* _Aim of the exercise_:
Copy exactly the lines from the first line of the records below through the line containing "3 mai 2013 (701, 2235)", including both, and nothing else.

* _Dataset_:
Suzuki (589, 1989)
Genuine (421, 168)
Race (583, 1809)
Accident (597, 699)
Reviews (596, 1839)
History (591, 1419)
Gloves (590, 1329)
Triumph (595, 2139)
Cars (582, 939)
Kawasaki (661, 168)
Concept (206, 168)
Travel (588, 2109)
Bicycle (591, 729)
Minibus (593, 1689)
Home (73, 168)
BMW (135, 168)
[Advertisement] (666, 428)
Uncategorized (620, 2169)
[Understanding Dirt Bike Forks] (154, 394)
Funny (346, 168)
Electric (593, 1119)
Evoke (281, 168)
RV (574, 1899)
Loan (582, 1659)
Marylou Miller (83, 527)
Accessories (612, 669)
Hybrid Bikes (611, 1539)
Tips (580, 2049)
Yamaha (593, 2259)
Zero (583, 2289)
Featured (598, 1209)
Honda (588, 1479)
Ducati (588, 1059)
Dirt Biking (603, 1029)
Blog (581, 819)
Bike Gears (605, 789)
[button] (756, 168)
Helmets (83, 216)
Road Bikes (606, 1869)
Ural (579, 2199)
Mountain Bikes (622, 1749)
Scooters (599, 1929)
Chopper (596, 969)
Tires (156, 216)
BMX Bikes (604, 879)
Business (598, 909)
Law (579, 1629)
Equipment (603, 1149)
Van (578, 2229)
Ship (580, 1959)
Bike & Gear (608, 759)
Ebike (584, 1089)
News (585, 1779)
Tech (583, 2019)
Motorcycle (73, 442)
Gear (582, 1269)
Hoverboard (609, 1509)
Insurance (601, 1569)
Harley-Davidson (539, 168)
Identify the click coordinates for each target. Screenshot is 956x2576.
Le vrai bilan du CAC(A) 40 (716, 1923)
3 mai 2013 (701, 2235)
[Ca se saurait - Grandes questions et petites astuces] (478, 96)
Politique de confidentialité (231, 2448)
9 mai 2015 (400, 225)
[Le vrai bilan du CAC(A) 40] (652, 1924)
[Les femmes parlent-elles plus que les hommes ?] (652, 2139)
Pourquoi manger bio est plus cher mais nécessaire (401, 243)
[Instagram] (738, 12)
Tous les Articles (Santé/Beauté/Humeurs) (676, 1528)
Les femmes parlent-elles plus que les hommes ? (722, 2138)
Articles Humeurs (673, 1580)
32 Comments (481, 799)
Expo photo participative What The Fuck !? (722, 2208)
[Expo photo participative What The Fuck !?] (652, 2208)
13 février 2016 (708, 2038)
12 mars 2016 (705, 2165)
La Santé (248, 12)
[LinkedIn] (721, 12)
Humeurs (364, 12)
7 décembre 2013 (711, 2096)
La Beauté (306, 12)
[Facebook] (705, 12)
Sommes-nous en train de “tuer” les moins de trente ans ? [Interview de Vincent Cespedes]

* _Task response_:
Suzuki (589, 1989)
Genuine (421, 168)
Race (583, 1809)
Accident (597, 699)
Reviews (596, 1839)
History (591, 1419)
Gloves (590, 1329)
Triumph (595, 2139)
Cars (582, 939)
Kawasaki (661, 168)
Concept (206, 168)
Travel (588, 2109)
Bicycle (591, 729)
Minibus (593, 1689)
Home (73, 168)
BMW (135, 168)
[Advertisement] (666, 428)
Uncategorized (620, 2169)
[Understanding Dirt Bike Forks] (154, 394)
Funny (346, 168)
Electric (593, 1119)
Evoke (281, 168)
RV (574, 1899)
Loan (582, 1659)
Marylou Miller (83, 527)
Accessories (612, 669)
Hybrid Bikes (611, 1539)
Tips (580, 2049)
Yamaha (593, 2259)
Zero (583, 2289)
Featured (598, 1209)
Honda (588, 1479)
Ducati (588, 1059)
Dirt Biking (603, 1029)
Blog (581, 819)
Bike Gears (605, 789)
[button] (756, 168)
Helmets (83, 216)
Road Bikes (606, 1869)
Ural (579, 2199)
Mountain Bikes (622, 1749)
Scooters (599, 1929)
Chopper (596, 969)
Tires (156, 216)
BMX Bikes (604, 879)
Business (598, 909)
Law (579, 1629)
Equipment (603, 1149)
Van (578, 2229)
Ship (580, 1959)
Bike & Gear (608, 759)
Ebike (584, 1089)
News (585, 1779)
Tech (583, 2019)
Motorcycle (73, 442)
Gear (582, 1269)
Hoverboard (609, 1509)
Insurance (601, 1569)
Harley-Davidson (539, 168)
Identify the click coordinates for each target. Screenshot is 956x2576.
Le vrai bilan du CAC(A) 40 (716, 1923)
3 mai 2013 (701, 2235)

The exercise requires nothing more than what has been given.